▸ **DATA UNDER STUDY**:
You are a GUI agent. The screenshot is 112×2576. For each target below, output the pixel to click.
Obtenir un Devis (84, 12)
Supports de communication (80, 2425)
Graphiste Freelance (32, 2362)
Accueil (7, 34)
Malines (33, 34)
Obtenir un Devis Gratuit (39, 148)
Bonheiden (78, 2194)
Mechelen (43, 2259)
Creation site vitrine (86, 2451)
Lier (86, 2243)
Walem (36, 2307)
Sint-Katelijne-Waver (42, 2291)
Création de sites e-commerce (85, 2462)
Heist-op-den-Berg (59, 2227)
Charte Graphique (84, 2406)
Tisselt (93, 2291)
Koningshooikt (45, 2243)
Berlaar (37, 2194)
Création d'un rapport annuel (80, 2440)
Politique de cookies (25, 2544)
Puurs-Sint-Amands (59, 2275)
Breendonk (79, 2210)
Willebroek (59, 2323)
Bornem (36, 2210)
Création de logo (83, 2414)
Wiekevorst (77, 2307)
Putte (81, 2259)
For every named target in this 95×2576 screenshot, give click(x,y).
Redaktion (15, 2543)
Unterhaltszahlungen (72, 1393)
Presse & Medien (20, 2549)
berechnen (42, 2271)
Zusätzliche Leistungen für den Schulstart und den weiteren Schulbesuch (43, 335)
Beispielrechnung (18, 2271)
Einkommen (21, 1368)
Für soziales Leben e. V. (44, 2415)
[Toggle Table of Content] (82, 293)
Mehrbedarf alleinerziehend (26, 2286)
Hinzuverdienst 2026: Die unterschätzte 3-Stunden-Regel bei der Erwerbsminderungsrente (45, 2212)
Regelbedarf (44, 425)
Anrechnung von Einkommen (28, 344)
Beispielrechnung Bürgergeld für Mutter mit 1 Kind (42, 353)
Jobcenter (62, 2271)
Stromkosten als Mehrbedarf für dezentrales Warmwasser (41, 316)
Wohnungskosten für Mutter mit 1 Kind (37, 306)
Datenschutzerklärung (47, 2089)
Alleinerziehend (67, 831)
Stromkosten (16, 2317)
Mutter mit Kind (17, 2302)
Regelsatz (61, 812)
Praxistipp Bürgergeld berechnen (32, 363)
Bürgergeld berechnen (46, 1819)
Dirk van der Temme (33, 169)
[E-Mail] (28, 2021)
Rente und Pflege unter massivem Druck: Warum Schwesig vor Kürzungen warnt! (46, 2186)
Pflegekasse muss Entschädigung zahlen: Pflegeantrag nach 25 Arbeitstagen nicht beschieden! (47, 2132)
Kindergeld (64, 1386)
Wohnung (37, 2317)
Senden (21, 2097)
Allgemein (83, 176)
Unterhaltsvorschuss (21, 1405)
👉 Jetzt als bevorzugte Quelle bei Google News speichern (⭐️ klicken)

▸ **WORK ITEM**:
Check each line of the listing above. Copy it if it holds the string "Bürgergeld".

▸ **ANSWER TO THIS PROBLEM**:
Beispielrechnung Bürgergeld für Mutter mit 1 Kind (42, 353)
Praxistipp Bürgergeld berechnen (32, 363)
Bürgergeld berechnen (46, 1819)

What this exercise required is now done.